"Jamais les sciences sociales n’ont été si nécessaires, jamais elles n’ont été si menacées. Jamais elles n’ont produit autant de critiques des préjugés, jamais elles n’ont eu, relativement, si peu d’écho public" - Champ libre aux sciences sociales (2013), p. 1.
La violence de l’offensive, subie par les Sciences de l’Homme et de la Société (SHS) depuis plus de vingt ans, a été amplifiée par des réformes portant sur la réorganisation de la recherche dans l’Université. Elle s’est donc souvent abritée derrière des alibis techniques de "rationalisation", facilitant leur normalisation, c’est-à-dire réduisant significativement le périmètre d’une recherche véritablement scientifique : il faut admettre que la mise au pas de la pensée critique est à l'agenda politique. Or, les SHS, si elles sont contraintes d'abandonner leur vocation critique, se résument à de simples discours idéologiques, voire à des litanies d'experts. Certes le phénomène n'est pas nouveau en lui-même, mais il a pris une envergure sans équivalent. Et désormais, "lorsqu’elles ne servent pas d’expertise aux pouvoirs, les sciences sociales sont rendues invisibles, interdites d’usage" - Champ libre aux sciences sociales (2013), p. 2].

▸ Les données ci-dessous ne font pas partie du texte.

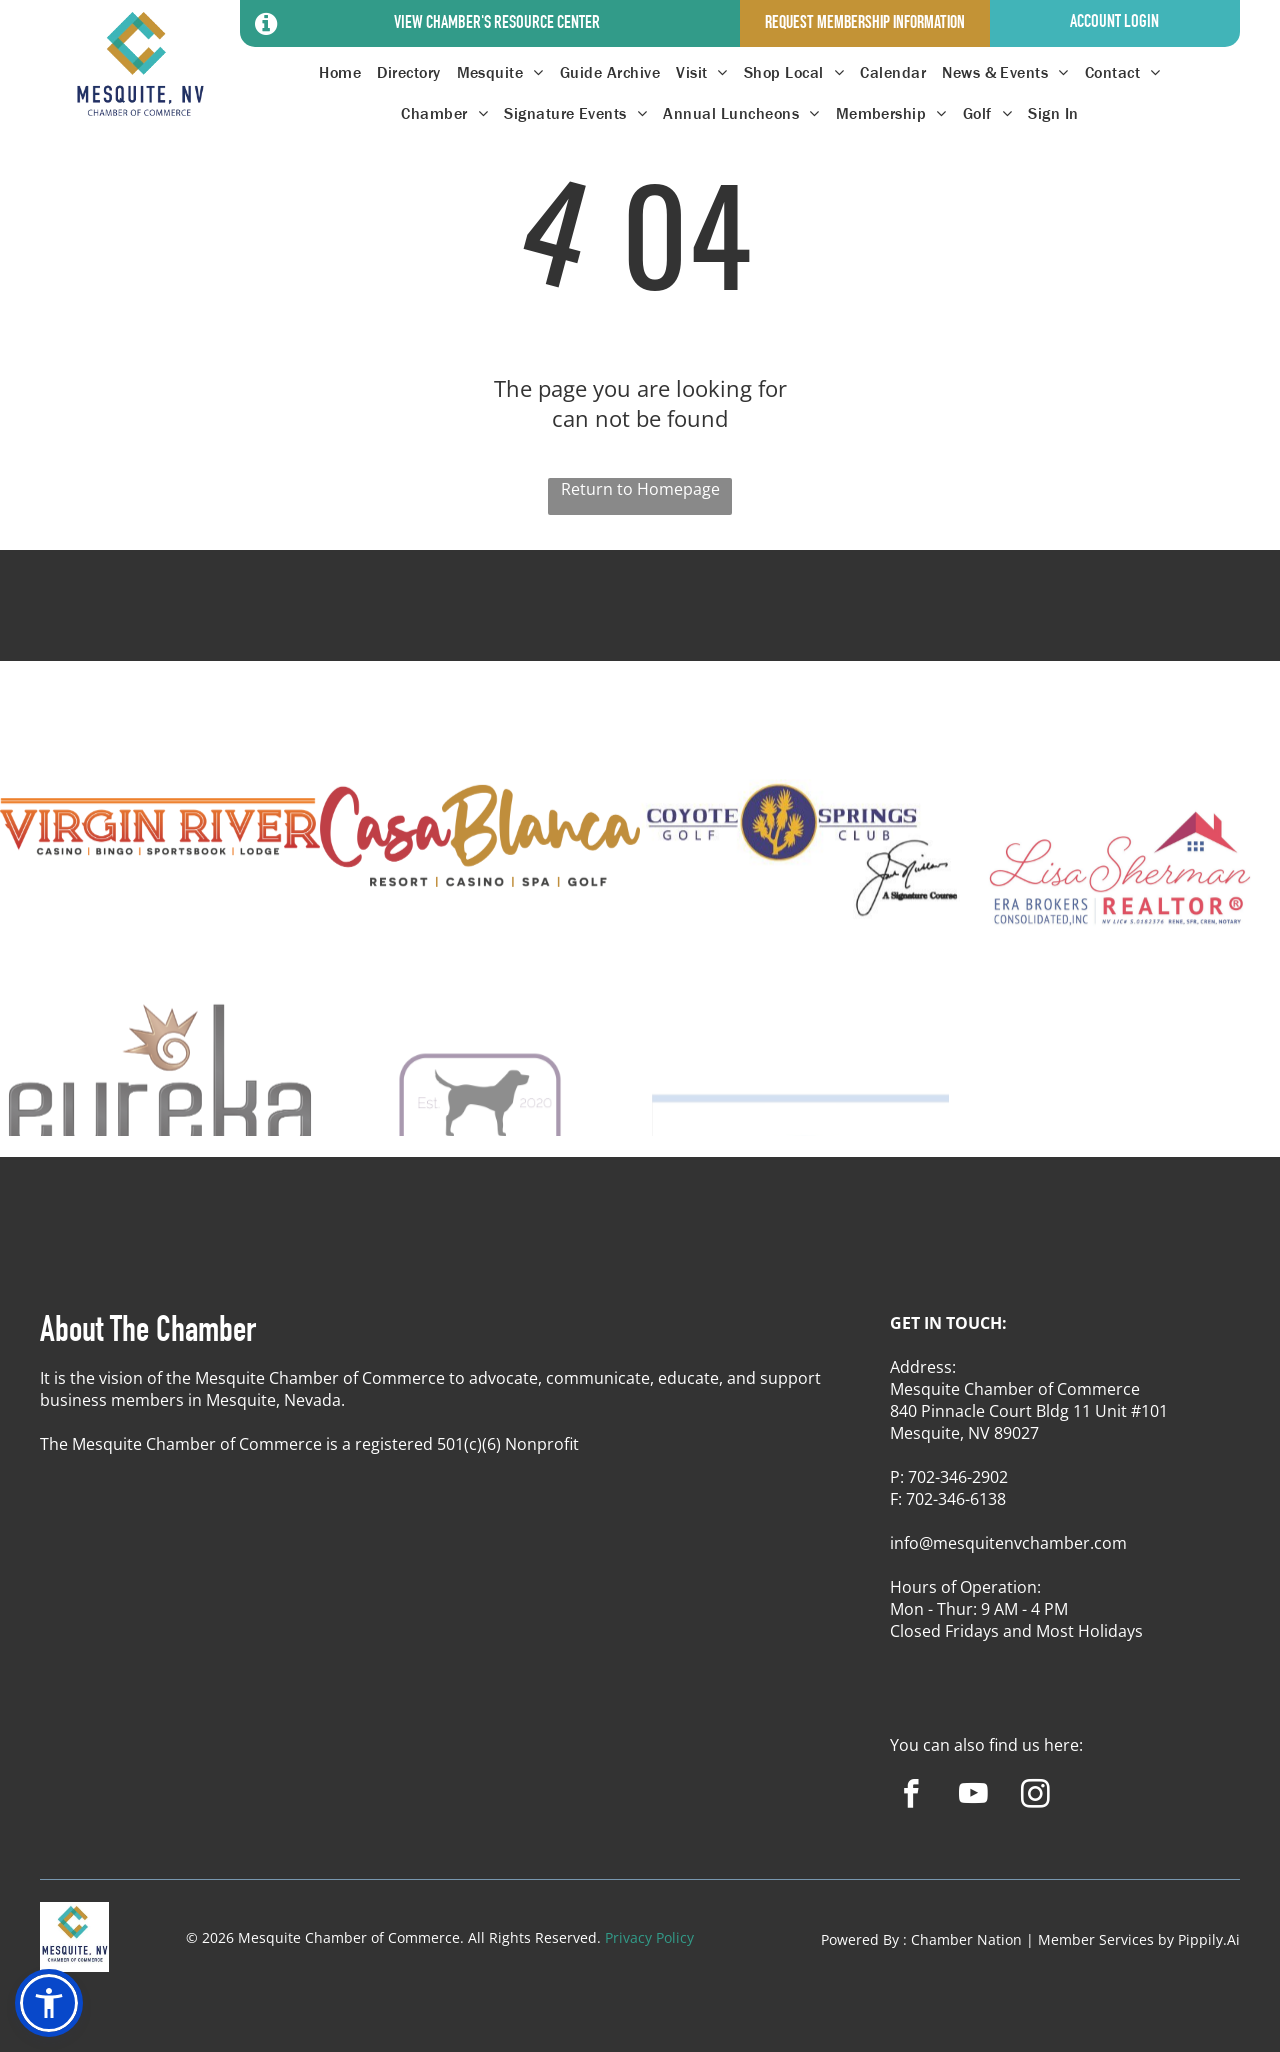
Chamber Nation (966, 1939)
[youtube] (973, 1797)
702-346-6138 (956, 1499)
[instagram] (1035, 1797)
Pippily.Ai (1209, 1939)
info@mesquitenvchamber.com (1008, 1543)
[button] (49, 2003)
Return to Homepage (640, 489)
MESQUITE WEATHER (640, 624)
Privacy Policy (649, 1937)
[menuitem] (340, 72)
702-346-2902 (958, 1477)
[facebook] (911, 1797)
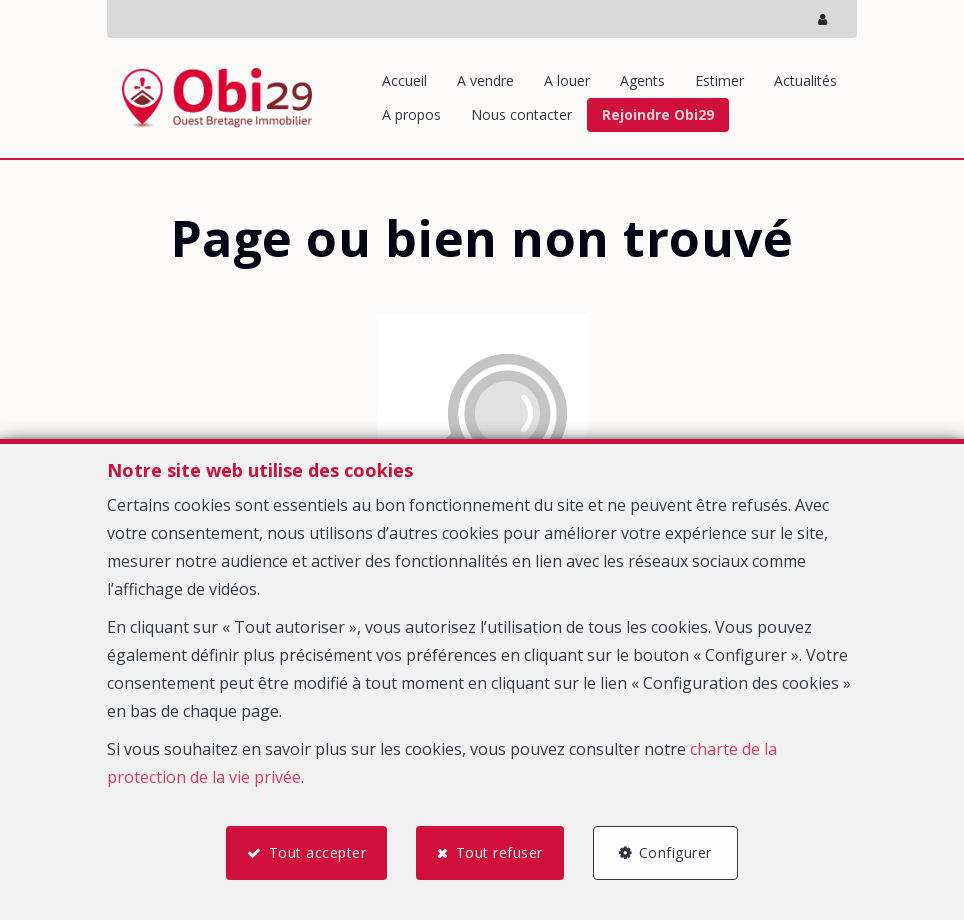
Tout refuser (499, 852)
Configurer (676, 852)
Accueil (404, 80)
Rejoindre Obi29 (658, 114)
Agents (642, 80)
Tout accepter (317, 852)
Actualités (805, 80)
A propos (411, 114)
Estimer (719, 80)
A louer (567, 80)
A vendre (485, 80)
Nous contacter (521, 114)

La mise au pas de la pensée critique par les autorités de tutelle peut emprunter la voix d'un discours utilitariste sur la recherche, mais elle peut aussi être la conséquence des modalités de reproduction des disciplines, qui peuvent s’abriter dans l’Université derrière une formalisation statistique sans objet, publiée selon la norme anglo-saxonne, dans des revues scientifiques marchandes et exprimée dans un "sabir atlantique". Il en résulte des carences dans la construction scientifique des objets d’analyse, qui devraient au contraire répondre à l’exigence formulée par Pierre Bourdieu : "La recherche scientifique s'organise en fait autour d'objets construits qui n'ont plus rien de commun avec les unités découpées par la perception naïve. [...] Plus généralement, c'est parce qu'elle se représente la division scientifique du travail comme partition réelle du réel que l'épistémologie empiriste conçoit les rapports entre sciences voisines, psychologie et sociologie par exemple, comme conflits de frontière" [Bourdieu, P., J. Chamboredon et C. Passeron (1968), p. 59-60]. De cette empirie découle un vide abyssal de la pensée. Des pans entiers de questions "socialement jugées sociales" [Desrosières, A. (1993)], délaissées par les chercheurs universitaires, sont au mieux évoquées ici ou là au prix d’une empirie qui parfois revendiquée cache mal son contenu idéologique, et souvent dénigre à l’avance toute éventuelle tentative de théorisation ou de conceptualisation.
Dans ce contexte politique et institutionnel, il paraît nécessaire de mettre en perspective le cheminement de la pensée en sciences humaines et sociales pour en révéler les bifurcations, et renouveler en profondeur la discussion méthodologique et épistémologique.